Exercise input START

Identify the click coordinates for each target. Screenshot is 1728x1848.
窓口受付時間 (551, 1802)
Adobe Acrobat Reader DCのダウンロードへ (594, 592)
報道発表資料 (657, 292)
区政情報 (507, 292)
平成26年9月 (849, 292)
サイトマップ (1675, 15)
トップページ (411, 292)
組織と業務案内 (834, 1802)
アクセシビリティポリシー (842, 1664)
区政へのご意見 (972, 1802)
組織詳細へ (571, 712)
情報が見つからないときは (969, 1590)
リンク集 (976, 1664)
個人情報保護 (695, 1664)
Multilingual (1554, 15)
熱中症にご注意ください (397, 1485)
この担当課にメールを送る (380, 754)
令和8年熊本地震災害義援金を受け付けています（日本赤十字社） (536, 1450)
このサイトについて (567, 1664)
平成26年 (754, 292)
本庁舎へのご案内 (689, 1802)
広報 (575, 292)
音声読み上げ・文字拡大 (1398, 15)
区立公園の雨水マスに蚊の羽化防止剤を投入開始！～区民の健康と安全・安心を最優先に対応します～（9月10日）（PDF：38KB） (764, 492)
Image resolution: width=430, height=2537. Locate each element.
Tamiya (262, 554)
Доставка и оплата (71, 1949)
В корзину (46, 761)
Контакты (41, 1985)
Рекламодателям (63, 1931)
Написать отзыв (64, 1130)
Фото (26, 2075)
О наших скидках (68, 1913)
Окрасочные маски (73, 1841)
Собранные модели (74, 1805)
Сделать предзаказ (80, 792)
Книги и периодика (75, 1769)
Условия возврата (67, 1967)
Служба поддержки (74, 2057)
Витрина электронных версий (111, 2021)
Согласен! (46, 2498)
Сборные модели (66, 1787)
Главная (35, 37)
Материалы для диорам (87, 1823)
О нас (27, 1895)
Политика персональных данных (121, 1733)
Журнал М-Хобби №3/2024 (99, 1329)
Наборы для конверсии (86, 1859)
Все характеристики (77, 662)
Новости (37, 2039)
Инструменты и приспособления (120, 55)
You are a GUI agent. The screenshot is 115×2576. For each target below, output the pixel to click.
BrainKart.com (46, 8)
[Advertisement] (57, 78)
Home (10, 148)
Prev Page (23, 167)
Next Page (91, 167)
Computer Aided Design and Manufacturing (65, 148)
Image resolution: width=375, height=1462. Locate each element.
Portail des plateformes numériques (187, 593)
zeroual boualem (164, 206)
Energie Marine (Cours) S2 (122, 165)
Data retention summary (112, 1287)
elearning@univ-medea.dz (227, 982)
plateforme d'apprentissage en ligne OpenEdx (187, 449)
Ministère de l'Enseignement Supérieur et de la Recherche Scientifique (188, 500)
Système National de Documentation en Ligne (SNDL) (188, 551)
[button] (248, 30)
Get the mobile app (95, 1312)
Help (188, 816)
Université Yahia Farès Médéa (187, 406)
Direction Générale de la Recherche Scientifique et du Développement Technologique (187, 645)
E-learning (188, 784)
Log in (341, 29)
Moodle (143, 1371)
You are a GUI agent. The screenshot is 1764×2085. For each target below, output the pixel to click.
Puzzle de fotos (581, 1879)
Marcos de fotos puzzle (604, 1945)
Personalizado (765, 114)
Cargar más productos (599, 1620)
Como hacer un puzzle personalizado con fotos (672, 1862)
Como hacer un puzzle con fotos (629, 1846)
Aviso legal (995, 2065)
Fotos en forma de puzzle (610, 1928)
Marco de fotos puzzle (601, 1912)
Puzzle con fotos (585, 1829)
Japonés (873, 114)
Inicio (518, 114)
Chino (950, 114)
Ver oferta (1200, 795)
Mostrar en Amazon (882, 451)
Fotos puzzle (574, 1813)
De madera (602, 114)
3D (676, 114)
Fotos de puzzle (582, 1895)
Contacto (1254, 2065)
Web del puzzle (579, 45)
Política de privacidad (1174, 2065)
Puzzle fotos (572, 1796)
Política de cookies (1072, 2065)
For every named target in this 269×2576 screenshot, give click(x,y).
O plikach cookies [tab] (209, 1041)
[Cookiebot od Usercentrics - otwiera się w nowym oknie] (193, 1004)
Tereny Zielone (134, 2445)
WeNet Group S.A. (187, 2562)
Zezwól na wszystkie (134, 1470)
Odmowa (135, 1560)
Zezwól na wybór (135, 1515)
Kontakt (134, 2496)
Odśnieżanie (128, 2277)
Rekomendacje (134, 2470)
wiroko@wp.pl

Exercise input END

Your task -
Give all the entries again exactly; leave none out.

Problem solution -
Identify the click coordinates for each target. Screenshot is 1728x1848.
窓口受付時間 (551, 1802)
Adobe Acrobat Reader DCのダウンロードへ (594, 592)
報道発表資料 (657, 292)
区政情報 (507, 292)
平成26年9月 (849, 292)
サイトマップ (1675, 15)
トップページ (411, 292)
組織と業務案内 (834, 1802)
アクセシビリティポリシー (842, 1664)
区政へのご意見 (972, 1802)
組織詳細へ (571, 712)
情報が見つからないときは (969, 1590)
リンク集 (976, 1664)
個人情報保護 (695, 1664)
Multilingual (1554, 15)
熱中症にご注意ください (397, 1485)
この担当課にメールを送る (380, 754)
令和8年熊本地震災害義援金を受け付けています（日本赤十字社） (536, 1450)
このサイトについて (567, 1664)
平成26年 (754, 292)
本庁舎へのご案内 (689, 1802)
広報 (575, 292)
音声読み上げ・文字拡大 (1398, 15)
区立公園の雨水マスに蚊の羽化防止剤を投入開始！～区民の健康と安全・安心を最優先に対応します～（9月10日）（PDF：38KB） (764, 492)
Image resolution: width=430, height=2537. Locate each element.
Tamiya (262, 554)
Доставка и оплата (71, 1949)
В корзину (46, 761)
Контакты (41, 1985)
Рекламодателям (63, 1931)
Написать отзыв (64, 1130)
Фото (26, 2075)
О наших скидках (68, 1913)
Окрасочные маски (73, 1841)
Собранные модели (74, 1805)
Сделать предзаказ (80, 792)
Книги и периодика (75, 1769)
Условия возврата (67, 1967)
Служба поддержки (74, 2057)
Витрина электронных версий (111, 2021)
Согласен! (46, 2498)
Сборные модели (66, 1787)
Главная (35, 37)
Материалы для диорам (87, 1823)
О нас (27, 1895)
Политика персональных данных (121, 1733)
Журнал М-Хобби №3/2024 (99, 1329)
Наборы для конверсии (86, 1859)
Все характеристики (77, 662)
Новости (37, 2039)
Инструменты и приспособления (120, 55)
You are a GUI agent. The screenshot is 115×2576. For each target below, output the pixel to click.
BrainKart.com (46, 8)
[Advertisement] (57, 78)
Home (10, 148)
Prev Page (23, 167)
Next Page (91, 167)
Computer Aided Design and Manufacturing (65, 148)
Image resolution: width=375, height=1462. Locate each element.
Portail des plateformes numériques (187, 593)
zeroual boualem (164, 206)
Energie Marine (Cours) S2 (122, 165)
Data retention summary (112, 1287)
elearning@univ-medea.dz (227, 982)
plateforme d'apprentissage en ligne OpenEdx (187, 449)
Ministère de l'Enseignement Supérieur et de la Recherche Scientifique (188, 500)
Système National de Documentation en Ligne (SNDL) (188, 551)
[button] (248, 30)
Get the mobile app (95, 1312)
Help (188, 816)
Université Yahia Farès Médéa (187, 406)
Direction Générale de la Recherche Scientifique et du Développement Technologique (187, 645)
E-learning (188, 784)
Log in (341, 29)
Moodle (143, 1371)
You are a GUI agent. The screenshot is 1764×2085. For each target below, output the pixel to click.
Puzzle de fotos (581, 1879)
Marcos de fotos puzzle (604, 1945)
Personalizado (765, 114)
Cargar más productos (599, 1620)
Como hacer un puzzle personalizado con fotos (672, 1862)
Como hacer un puzzle con fotos (629, 1846)
Aviso legal (995, 2065)
Fotos en forma de puzzle (610, 1928)
Marco de fotos puzzle (601, 1912)
Puzzle con fotos (585, 1829)
Japonés (873, 114)
Inicio (518, 114)
Chino (950, 114)
Ver oferta (1200, 795)
Mostrar en Amazon (882, 451)
Fotos puzzle (574, 1813)
De madera (602, 114)
3D (676, 114)
Fotos de puzzle (582, 1895)
Contacto (1254, 2065)
Web del puzzle (579, 45)
Política de privacidad (1174, 2065)
Puzzle fotos (572, 1796)
Política de cookies (1072, 2065)
For every named target in this 269×2576 screenshot, give click(x,y).
O plikach cookies [tab] (209, 1041)
[Cookiebot od Usercentrics - otwiera się w nowym oknie] (193, 1004)
Tereny Zielone (134, 2445)
WeNet Group S.A. (187, 2562)
Zezwól na wszystkie (134, 1470)
Odmowa (135, 1560)
Zezwól na wybór (135, 1515)
Kontakt (134, 2496)
Odśnieżanie (128, 2277)
Rekomendacje (134, 2470)
wiroko@wp.pl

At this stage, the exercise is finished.